** Dataset excerpts follows **
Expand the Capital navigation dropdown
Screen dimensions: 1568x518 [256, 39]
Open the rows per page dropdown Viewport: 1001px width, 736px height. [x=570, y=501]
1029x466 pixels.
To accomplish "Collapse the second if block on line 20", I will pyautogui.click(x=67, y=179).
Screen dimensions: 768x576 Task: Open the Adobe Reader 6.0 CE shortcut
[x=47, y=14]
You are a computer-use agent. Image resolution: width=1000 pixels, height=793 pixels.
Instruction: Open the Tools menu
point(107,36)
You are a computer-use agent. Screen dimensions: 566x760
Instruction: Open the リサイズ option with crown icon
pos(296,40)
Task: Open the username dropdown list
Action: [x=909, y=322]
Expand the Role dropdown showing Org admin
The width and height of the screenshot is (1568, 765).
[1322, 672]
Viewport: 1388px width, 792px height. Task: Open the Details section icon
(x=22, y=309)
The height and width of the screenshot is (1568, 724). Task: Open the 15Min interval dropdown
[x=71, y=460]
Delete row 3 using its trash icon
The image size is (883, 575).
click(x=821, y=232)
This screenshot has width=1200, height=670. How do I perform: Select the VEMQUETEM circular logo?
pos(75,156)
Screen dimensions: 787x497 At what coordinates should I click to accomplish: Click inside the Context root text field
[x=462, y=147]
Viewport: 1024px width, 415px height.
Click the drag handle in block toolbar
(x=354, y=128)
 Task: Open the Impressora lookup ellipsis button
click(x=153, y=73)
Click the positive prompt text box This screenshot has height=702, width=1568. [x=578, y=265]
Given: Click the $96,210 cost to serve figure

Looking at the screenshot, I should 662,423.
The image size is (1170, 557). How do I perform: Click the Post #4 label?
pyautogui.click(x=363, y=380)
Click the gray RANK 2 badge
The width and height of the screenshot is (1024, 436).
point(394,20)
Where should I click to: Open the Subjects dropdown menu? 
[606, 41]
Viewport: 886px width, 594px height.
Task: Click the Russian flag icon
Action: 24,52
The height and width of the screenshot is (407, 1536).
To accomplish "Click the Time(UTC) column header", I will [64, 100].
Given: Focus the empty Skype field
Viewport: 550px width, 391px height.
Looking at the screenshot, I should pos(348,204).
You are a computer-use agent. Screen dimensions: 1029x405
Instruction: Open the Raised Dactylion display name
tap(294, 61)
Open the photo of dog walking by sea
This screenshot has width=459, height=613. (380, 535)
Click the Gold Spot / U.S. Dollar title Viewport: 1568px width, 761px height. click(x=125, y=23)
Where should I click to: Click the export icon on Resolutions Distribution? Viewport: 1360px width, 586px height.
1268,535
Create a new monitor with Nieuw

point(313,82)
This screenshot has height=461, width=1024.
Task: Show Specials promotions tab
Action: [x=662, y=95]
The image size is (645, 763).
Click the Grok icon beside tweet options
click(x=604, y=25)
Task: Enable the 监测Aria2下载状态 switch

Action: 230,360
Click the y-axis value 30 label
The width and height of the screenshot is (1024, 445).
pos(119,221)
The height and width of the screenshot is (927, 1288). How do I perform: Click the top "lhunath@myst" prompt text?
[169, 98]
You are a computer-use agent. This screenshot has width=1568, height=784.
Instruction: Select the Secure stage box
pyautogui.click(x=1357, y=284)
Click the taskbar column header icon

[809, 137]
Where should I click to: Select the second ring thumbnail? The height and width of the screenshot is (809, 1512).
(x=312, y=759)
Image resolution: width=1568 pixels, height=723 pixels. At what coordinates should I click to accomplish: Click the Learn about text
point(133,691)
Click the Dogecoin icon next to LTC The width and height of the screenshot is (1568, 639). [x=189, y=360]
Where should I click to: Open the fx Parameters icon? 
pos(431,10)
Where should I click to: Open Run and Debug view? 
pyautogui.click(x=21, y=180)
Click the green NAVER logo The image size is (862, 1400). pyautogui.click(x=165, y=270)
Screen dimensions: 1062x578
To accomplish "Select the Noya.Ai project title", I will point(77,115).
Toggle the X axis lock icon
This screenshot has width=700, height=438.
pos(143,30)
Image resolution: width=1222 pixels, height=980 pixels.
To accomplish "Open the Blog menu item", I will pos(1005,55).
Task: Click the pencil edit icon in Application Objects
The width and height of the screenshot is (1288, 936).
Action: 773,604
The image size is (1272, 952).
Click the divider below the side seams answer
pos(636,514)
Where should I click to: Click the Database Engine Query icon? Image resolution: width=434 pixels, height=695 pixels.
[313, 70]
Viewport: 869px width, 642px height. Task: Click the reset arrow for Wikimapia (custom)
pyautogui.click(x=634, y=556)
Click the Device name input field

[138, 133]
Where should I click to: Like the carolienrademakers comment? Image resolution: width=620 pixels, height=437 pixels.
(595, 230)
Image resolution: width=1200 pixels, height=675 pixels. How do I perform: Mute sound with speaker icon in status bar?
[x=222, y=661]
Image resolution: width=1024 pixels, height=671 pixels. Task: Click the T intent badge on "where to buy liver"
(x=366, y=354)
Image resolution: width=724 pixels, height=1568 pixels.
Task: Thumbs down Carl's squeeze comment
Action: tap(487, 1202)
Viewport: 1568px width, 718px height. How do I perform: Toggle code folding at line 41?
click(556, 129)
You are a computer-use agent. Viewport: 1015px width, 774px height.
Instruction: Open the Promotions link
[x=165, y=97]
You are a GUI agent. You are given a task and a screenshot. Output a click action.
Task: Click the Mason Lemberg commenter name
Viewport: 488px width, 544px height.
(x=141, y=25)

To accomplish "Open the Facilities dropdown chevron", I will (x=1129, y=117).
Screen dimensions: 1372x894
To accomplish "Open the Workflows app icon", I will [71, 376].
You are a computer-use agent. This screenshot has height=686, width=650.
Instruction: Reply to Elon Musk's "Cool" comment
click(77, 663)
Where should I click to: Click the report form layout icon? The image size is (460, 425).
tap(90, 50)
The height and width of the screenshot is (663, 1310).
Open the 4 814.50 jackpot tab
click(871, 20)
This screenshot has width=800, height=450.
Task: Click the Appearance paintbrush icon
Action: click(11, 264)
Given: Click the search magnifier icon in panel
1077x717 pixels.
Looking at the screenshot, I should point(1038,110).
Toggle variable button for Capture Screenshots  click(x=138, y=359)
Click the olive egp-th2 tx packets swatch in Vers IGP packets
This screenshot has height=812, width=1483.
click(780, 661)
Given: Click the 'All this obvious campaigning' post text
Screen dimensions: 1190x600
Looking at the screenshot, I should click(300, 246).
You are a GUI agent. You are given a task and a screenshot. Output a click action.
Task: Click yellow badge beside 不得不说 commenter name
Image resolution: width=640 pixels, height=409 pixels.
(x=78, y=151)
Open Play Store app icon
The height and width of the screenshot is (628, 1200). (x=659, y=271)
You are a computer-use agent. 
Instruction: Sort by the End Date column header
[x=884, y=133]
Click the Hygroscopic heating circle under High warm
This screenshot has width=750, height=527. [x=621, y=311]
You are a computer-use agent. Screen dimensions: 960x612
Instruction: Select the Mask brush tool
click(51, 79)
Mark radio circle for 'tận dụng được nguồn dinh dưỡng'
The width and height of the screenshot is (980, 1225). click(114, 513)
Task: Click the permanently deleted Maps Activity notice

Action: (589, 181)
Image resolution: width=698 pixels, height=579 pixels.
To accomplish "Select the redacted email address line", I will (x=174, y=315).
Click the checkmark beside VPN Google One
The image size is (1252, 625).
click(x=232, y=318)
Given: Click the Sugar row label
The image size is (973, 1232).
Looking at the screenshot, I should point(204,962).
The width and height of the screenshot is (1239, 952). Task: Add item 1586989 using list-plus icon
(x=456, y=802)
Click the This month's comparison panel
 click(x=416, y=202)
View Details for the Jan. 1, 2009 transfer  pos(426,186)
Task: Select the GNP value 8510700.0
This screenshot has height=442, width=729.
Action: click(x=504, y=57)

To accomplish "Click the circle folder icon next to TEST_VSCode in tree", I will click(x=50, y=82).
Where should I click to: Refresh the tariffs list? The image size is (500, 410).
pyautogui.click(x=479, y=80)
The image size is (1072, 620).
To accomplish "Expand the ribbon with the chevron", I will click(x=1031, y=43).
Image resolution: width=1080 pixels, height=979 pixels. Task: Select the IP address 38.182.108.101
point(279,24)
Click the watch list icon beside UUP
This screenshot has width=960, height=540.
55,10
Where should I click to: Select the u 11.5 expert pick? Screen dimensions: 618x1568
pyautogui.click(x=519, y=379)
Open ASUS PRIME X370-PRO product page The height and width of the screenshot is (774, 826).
** End of Dataset excerpts **
Search the data above for the word "page", then gather each line in which it appears.

Open the rows per page dropdown Viewport: 1001px width, 736px height. [x=570, y=501]
Open ASUS PRIME X370-PRO product page The height and width of the screenshot is (774, 826).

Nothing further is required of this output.